Et cela nous amène au second mot : inclusion. Bien qu’il ne s’agisse pas d’un mot biblique, il exprime bien un trait marquant du style de Jésus : aller à la recherche du pécheur, du perdu, du marginalisé, du stigmatisé, pour qu’il soit accueilli dans la maison du Père (cf. Lc 15). Pensons aux lépreux : pour Jésus, personne ne doit être exclu du salut de Dieu (cf. Mc 1, 40-42). Mais il y a un autre aspect à l’inclusion : le Seigneur veut que la personne tout entière soit guérie, son esprit, son âme et son corps (cf. 1 Th 5, 23). En effet, une guérison physique du mal ne servirait pas à grand-chose si le cœur n’était pas guéri du péché (cf. Mc 2, 17 ; Mt 10, 28-29). Il s’agit d’une guérison totale : corps, âme et esprit.
Cette perspective d’inclusion nous conduit à des attitudes de partage : le Christ, qui allait parmi les gens en faisant le bien et en guérissant les malades, a ordonné à ses disciples de prendre soin des malades et de les bénir en Son nom (cf. Mt 10, 8 ; Lc 10, 9), partageant avec eux Sa mission de consolation (cf. Lc 4, 18-19). C’est pourquoi, à travers l’expérience de la souffrance et de la maladie, nous sommes appelés, en tant qu’Église, à marcher ensemble avec tous, dans la solidarité chrétienne et humaine, en ouvrant, au nom de la fragilité commune, des possibilités de dialogue et d’espérance. La parabole du bon Samaritain « nous montre par quelles initiatives une communauté peut être reconstruite grâce à des hommes et des femmes qui s’approprient la fragilité des autres, qui ne permettent pas qu’émerge une société d’exclusion mais qui se font proches et relèvent puis réhabilitent celui qui est à terre, pour que le bien soit commun. » (Lett. enc. Fratelli tutti, n. 67).

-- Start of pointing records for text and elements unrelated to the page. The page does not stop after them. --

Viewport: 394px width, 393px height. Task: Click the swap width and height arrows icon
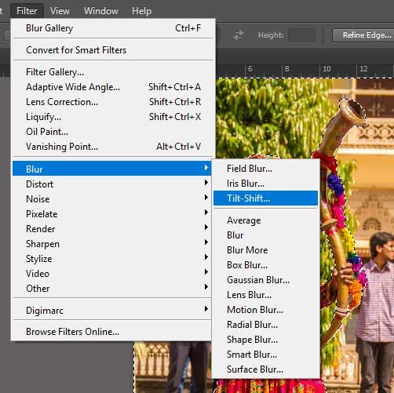tap(239, 35)
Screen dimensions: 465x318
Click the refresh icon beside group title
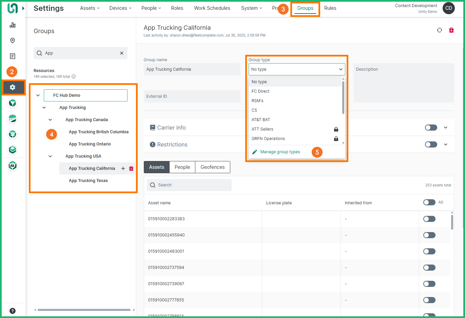pos(440,30)
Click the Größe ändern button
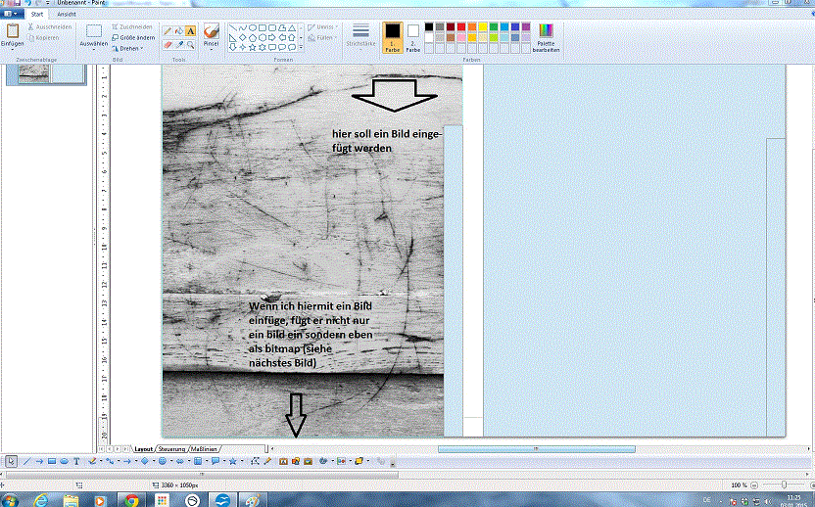815x507 pixels. 132,37
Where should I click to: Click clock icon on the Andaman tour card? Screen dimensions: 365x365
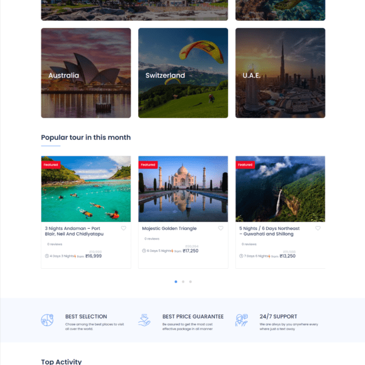coord(47,256)
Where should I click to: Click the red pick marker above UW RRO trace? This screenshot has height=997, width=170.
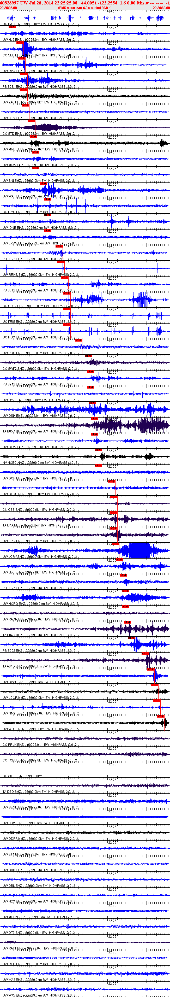coord(79,340)
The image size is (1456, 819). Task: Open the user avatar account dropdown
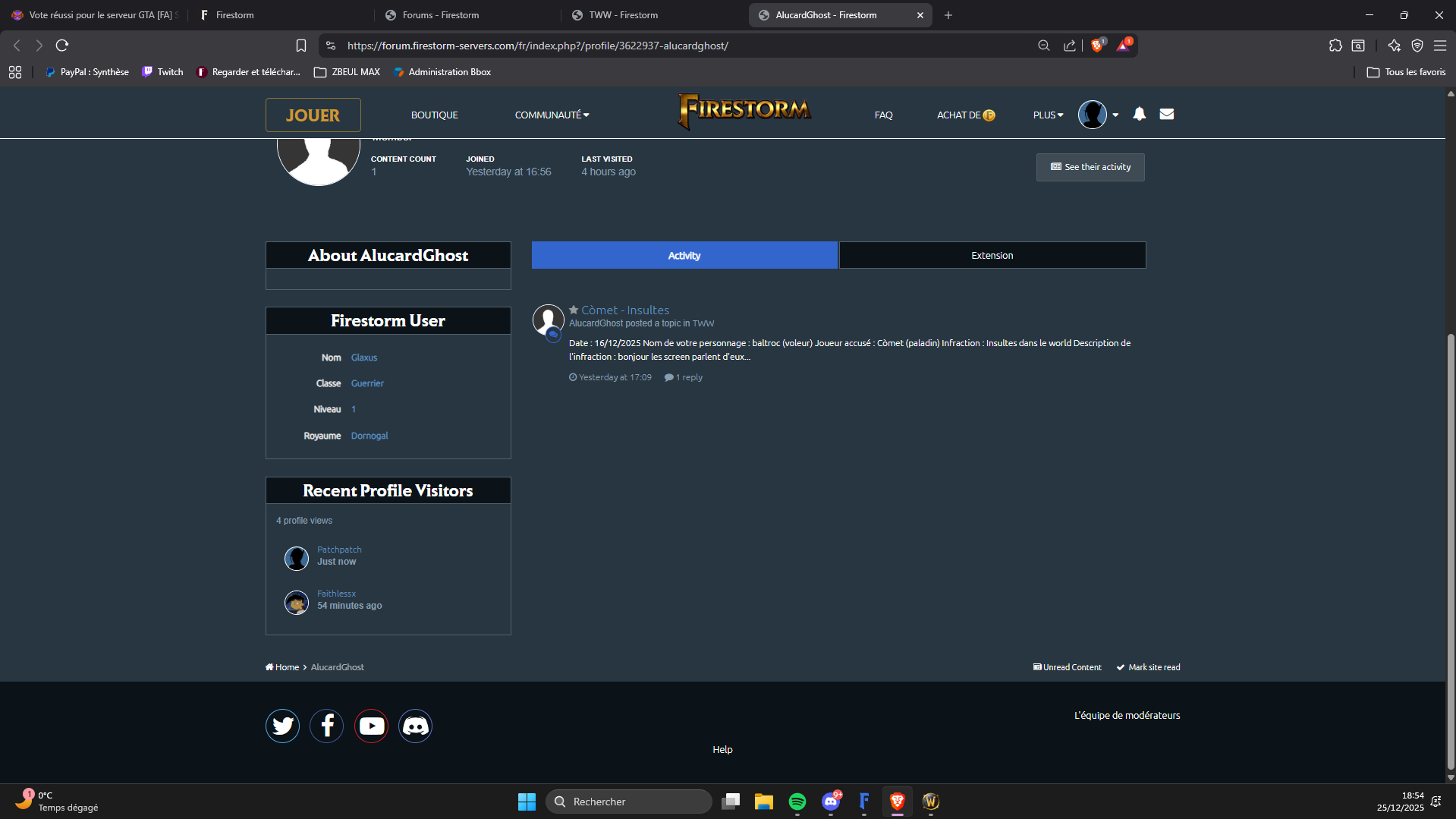(x=1098, y=115)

Chers frères et sœurs, – le sermon se termine, hein ! – en vous laissant ces réflexions, je vous remercie pour votre service et je vous encourage à approfondir, avec rigueur critique et esprit fraternel, les sujets que vous étudiez, afin d’éclairer de la lumière de l’Écriture les questions délicates qui nous concernent tous. La Parole de Dieu est un puissant antidote à toute fermeture, à toute abstraction et à toute idéologisation de la foi : lue dans l’esprit dans lequel elle a été écrite, elle accroît la passion pour Dieu et pour l’homme, libère la charité et ravive le zèle apostolique. C’est pourquoi l’Église a un besoin constant de s’abreuver aux sources de la Parole. Je vous bénis, vous et votre mission d’étancher la soif du saint peuple de Dieu avec les eaux fraîches de l’Esprit. Et je vous demande, s’il vous plaît, de prier pour moi. Je vous remercie.